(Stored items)

---

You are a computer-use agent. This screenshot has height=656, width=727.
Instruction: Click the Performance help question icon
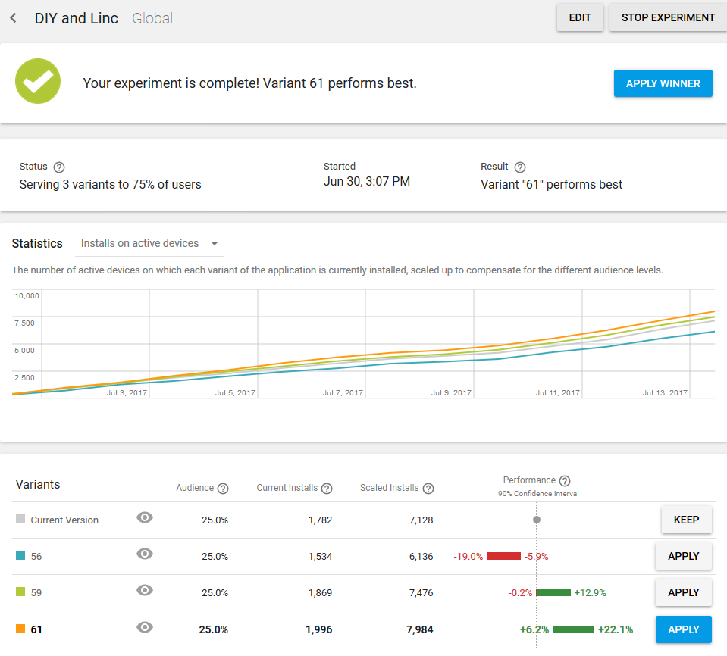click(x=565, y=480)
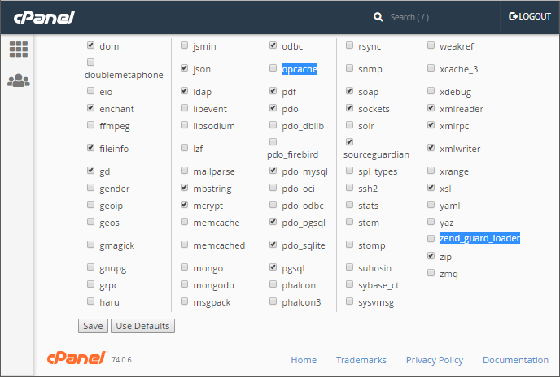This screenshot has height=377, width=560.
Task: Tick the ffmpeg extension checkbox
Action: click(x=90, y=125)
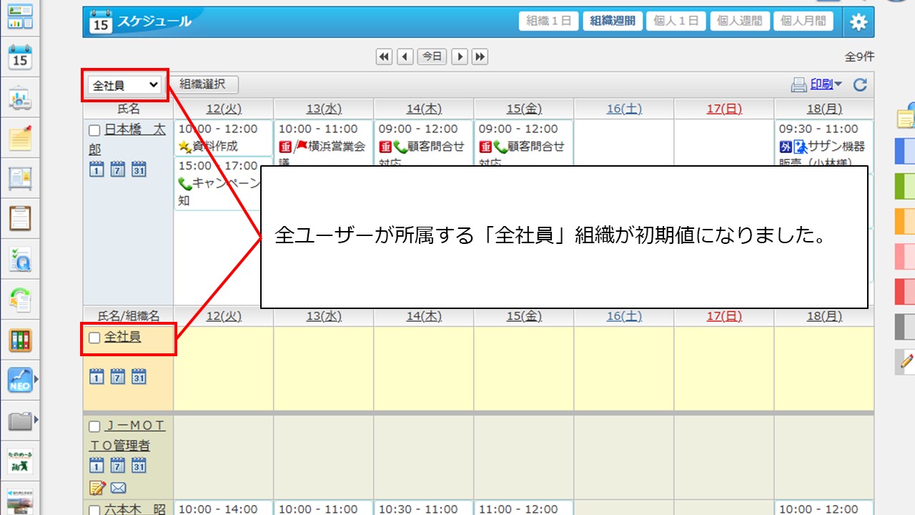
Task: Select the J-MOTO管理者 checkbox
Action: (94, 427)
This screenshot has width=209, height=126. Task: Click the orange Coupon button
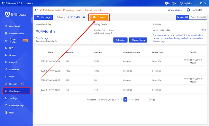click(99, 17)
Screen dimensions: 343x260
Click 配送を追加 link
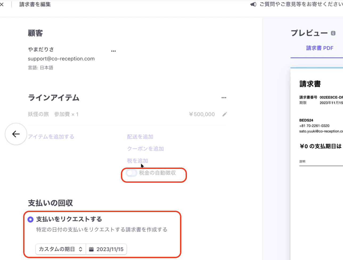[x=140, y=137]
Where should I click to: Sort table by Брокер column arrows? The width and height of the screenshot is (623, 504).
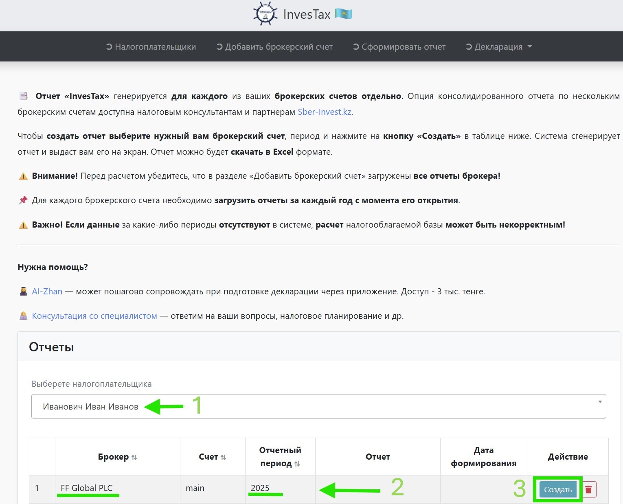(x=134, y=458)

---

DIRECTIONS FOR THIS TASK:
Each entry above should be returned exactly as written, minus its pictures.

RESPONSE AREA:
You are a computer-use agent. This screenshot has height=656, width=727.
Instruction: Click the Performance help question icon
click(x=565, y=480)
This screenshot has height=377, width=560.
Task: Tick the ffmpeg extension checkbox
Action: click(x=90, y=125)
Task: Select the J-MOTO管理者 checkbox
Action: (94, 427)
This screenshot has width=209, height=126. Task: Click the orange Coupon button
click(99, 17)
Screen dimensions: 343x260
Click 配送を追加 link
[x=140, y=137]
Where should I click to: Sort table by Брокер column arrows? The width and height of the screenshot is (623, 504).
(x=134, y=458)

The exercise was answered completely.